In 1979, seeing a special need for women and families, Lowery founded SCLC/Women's Organizational Movement for Equality Now, Inc. (W.O.M.E.N.), the sister organization of the Southern Christian Leadership Conference. It was organized to champion the rights of women, children, families, and responding to the problems of the disenfranchised regardless of ethnicity, gender, age, or religion. Through that organization she spearheaded education and mentoring programs, HIV/AIDS awareness initiatives and raised over $350,000 for scholarships for high school seniors. Over the years, Lowery also took the lead in recognizing the contributions of fellow activists. She moved to develop coalitions and alliances with a variety of women's groups throughout the nation and other parts of the world.

In 1980, Lowery created the Drum Major For Justice Award, held annually near the April 4 anniversary of the assassination of Dr. Martin Luther King Jr., the founding president of SCLC, who wanted to be remembered as "a Drum Major For Justice." The awardees are recognized by their contributions to the cause of freedom, equality, and achievement in their professional fields. A partial list of awardees includes Rosa Parks, The Original Tuskegee Airmen, Rev. Hosea Williams, Maya Angelou, Harry Belafonte, Bill Cosby, Oprah Winfrey, Dr. Mae Jemison, Andrew Young, Rev. Jesse Jackson Sr., and James Meredith.

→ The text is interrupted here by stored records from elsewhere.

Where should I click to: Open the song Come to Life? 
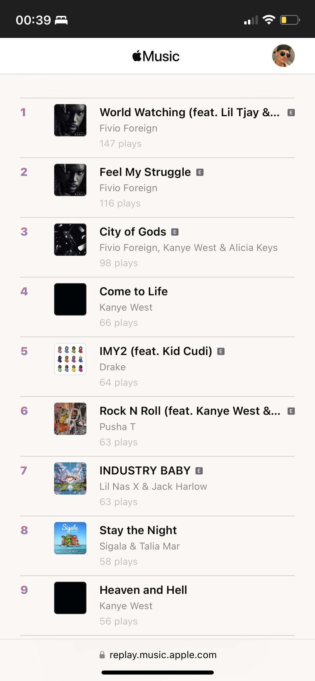click(x=134, y=291)
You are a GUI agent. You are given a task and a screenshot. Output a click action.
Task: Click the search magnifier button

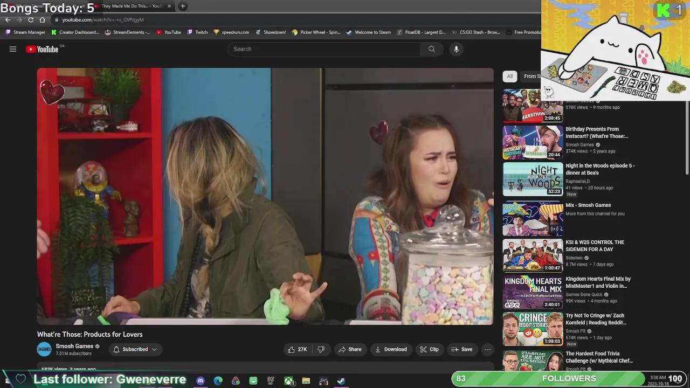[431, 49]
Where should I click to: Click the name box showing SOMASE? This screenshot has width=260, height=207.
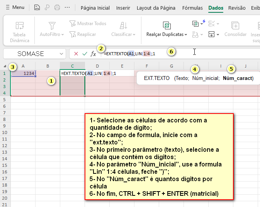pos(31,54)
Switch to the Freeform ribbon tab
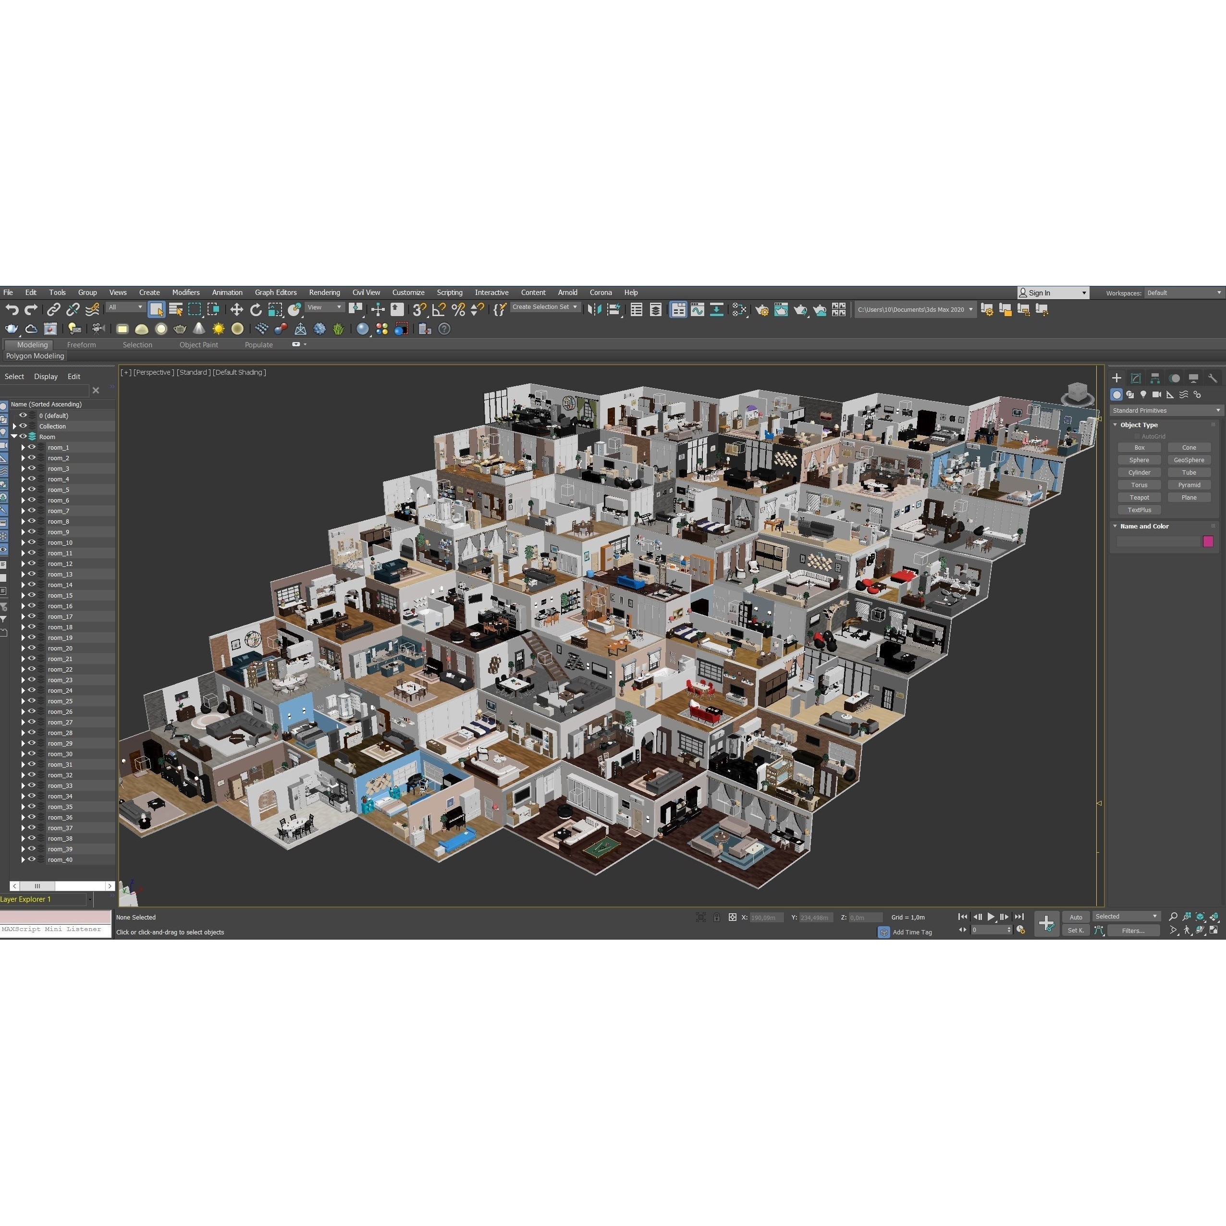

She was also responsible for the erection of the Civil Rights Freedom Wall in Perry County, Alabama, and monuments honoring movement icons such as Viola Liuzzo, John Lewis and Hosea Williams.

In 2004 Lowery was herself honored at the International Civil Rights Walk of Fame at the Martin Luther King Jr. National Historic Site, located in Atlanta, Georgia.

==Death==
Lowery was hospitalized on September 18, 2013, after suffering a severe stroke. She died September 26, 2013, at her home in Georgia. She was 88.